EDITORIAL: Brown and Obama must act on requests for Valley water

FresnoDecember 11, 2013 


Left to right water plant operators Ed Corrales and Brad Hoagland take water samples that measure turbidity at the city of Fresno's water treatment plant in northeast Fresno. California's two-year dry spell has become a drought for farmers and residents in the San Joaquin Valley.

MARK CROSSE — Fresno Bee Staff Photo Buy Photo

The drought is devastating San Joaquin Valley farms and leaving parched growers with no choice but to drill ever deeper for water. Tapping the aquifer for more water, we know, isn't sustainable. Nor is it good for the environment.

In the face of likely catastrophe, Gov. Jerry Brown and President Barack Obama should act on the requests of California lawmakers — both in Sacramento and Washington, D.C. — and declare a state of emergency.

What would such a declaration accomplish?

It would permit relaxation of some state statutes and regulations that are blocking farmers from obtaining water. In addition, as happened in 2009 when then-Gov. Arnold Schwarzenegger declared a state of emergency, water transfers can be expedited.

Presidential recognition of the drought also would expedite water transfers and provide flexibility in regulatory decision-making, as well as provide assistance with water-saving infrastructure improvements.

In a letter sent to Brown on Monday, U.S. Senator Dianne Feinstein and Rep. Jim Costa, D-Fresno, wrote: "Additionally, we request that the California Drought Contingency Plan be updated to include new options and technologies to address ongoing drought conditions and that the State Water Action Plan have a greater emphasis on this year's immediate needs. Every drop of water is important in conditions like these."

A separate letter sent by California Republicans in the House of Representatives and Republican caucuses in the state Assembly and Senate called on Brown and Obama to take immediate action to improve water supplies in 2014.

Long-term answers are needed to the increasingly more difficult challenge of providing sufficient water for homes, business and farms in the nation's most populated state. These include increased storage capacity to capture more runoff in wet years, improved water conveyance systems and additional conservation measures.

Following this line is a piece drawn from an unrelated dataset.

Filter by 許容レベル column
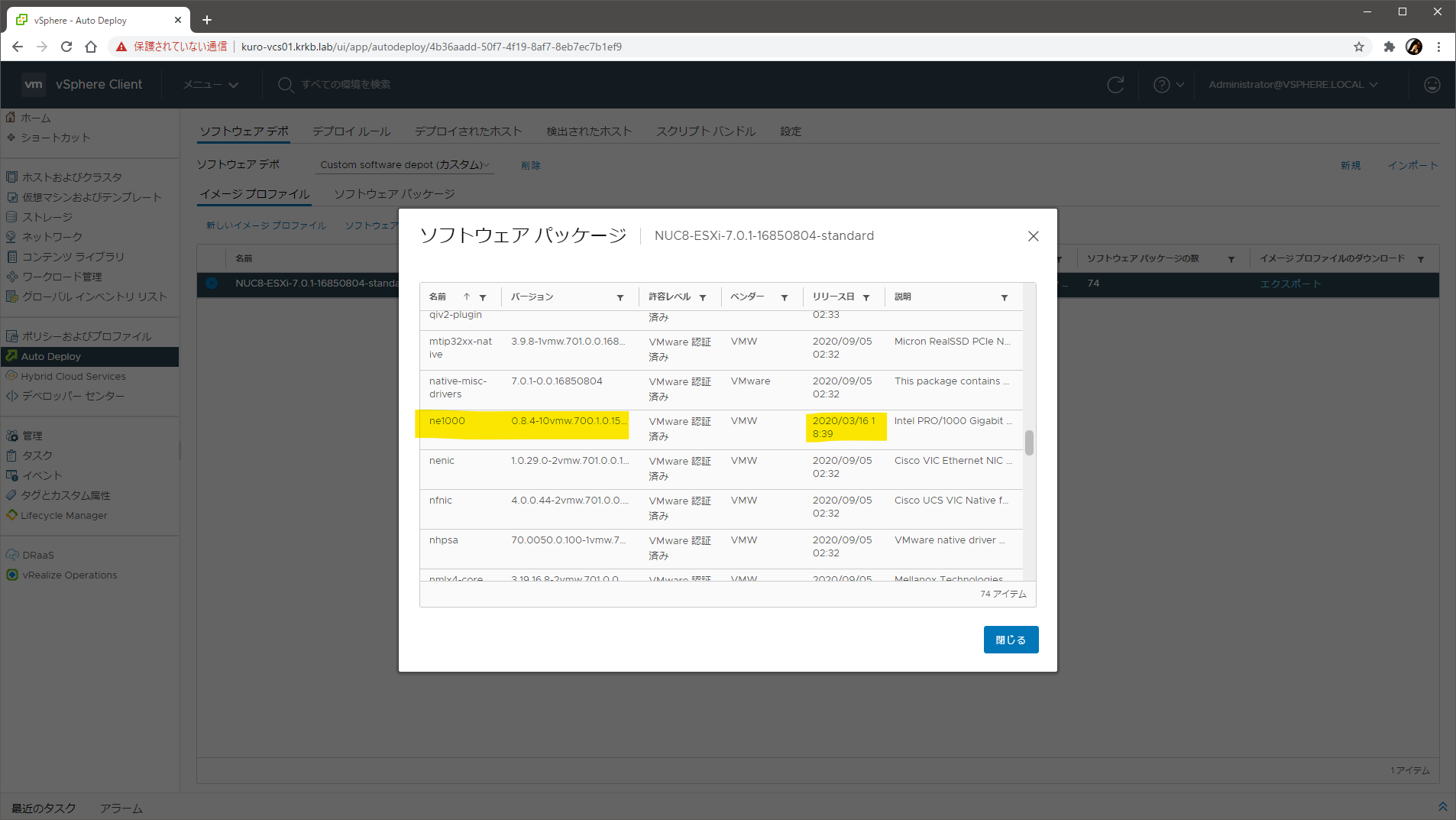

Some of these answers may arrive as decisions are made about Brown's twin-tunnels project in the Sacramento-San Joaquin Delta and the pending state water bond.

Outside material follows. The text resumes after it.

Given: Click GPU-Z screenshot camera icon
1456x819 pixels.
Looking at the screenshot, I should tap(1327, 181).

But Valley farmers have been put in a vise today by Mother Nature, pumping restrictions imposed by the Endangered Species Act and San Joaquin River restoration. And, with the Valley one of the last regions in America to begin meaningful recovery from the Great Recession, our ag-based economy can't afford the sight of fallow fields this spring and summer.

The time for Brown and Obama to act is now. Valley farmers need water options other than drilling deeper and gambling on a March Miracle.